Are varsity athletes prone to ALS?

One of the saddest moments in sports history came in 1939 when New York Yankee slugger Lou Gehrig took himself out of the lineup after playing 14 years without missing a game. Gehrig was ill and later died of a disease that would bear his name even after it received its formal title, amyotrophic lateral sclerosis, or ALS.

In years of specialty practice, neurologist Lewis P. Rowland of Columbia University noticed that, like Gehrig, many ALS patients had been former varsity athletes or, at least, in fit condition.
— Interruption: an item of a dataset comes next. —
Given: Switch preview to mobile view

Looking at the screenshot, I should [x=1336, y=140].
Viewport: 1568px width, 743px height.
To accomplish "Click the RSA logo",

This oddity led Rowland and his colleagues to collect personal histories of 431 consecutive patients whom Rowland treated between 1992 and 2000. Of these, 65 percent were diagnosed with ALS or a related neurological disease. The other 35 percent had neurological problems unrelated to ALS.

The data revealed that two-thirds of the ALS patients had been slim all their lives, in contrast to only about half of the non-ALS group. Also, 38 percent of those with ALS had been varsity athletes, while only 26 percent of the non-ALS people were, the researchers report in the Sept. 10 Neurology.

Rowland admits there is no clear explanation for the findings. He speculates that athletes might incur nerve damage that somehow leads to ALS over time.

But past studies of trauma and ALS have shown no link between the two.

Could people who inherit athletic ability also be somehow genetically prone to the disease? The findings warrant further investigation into this question, Rowland says. Meanwhile, he emphasizes, “people shouldn’t avoid doing exercise,” even those with ALS.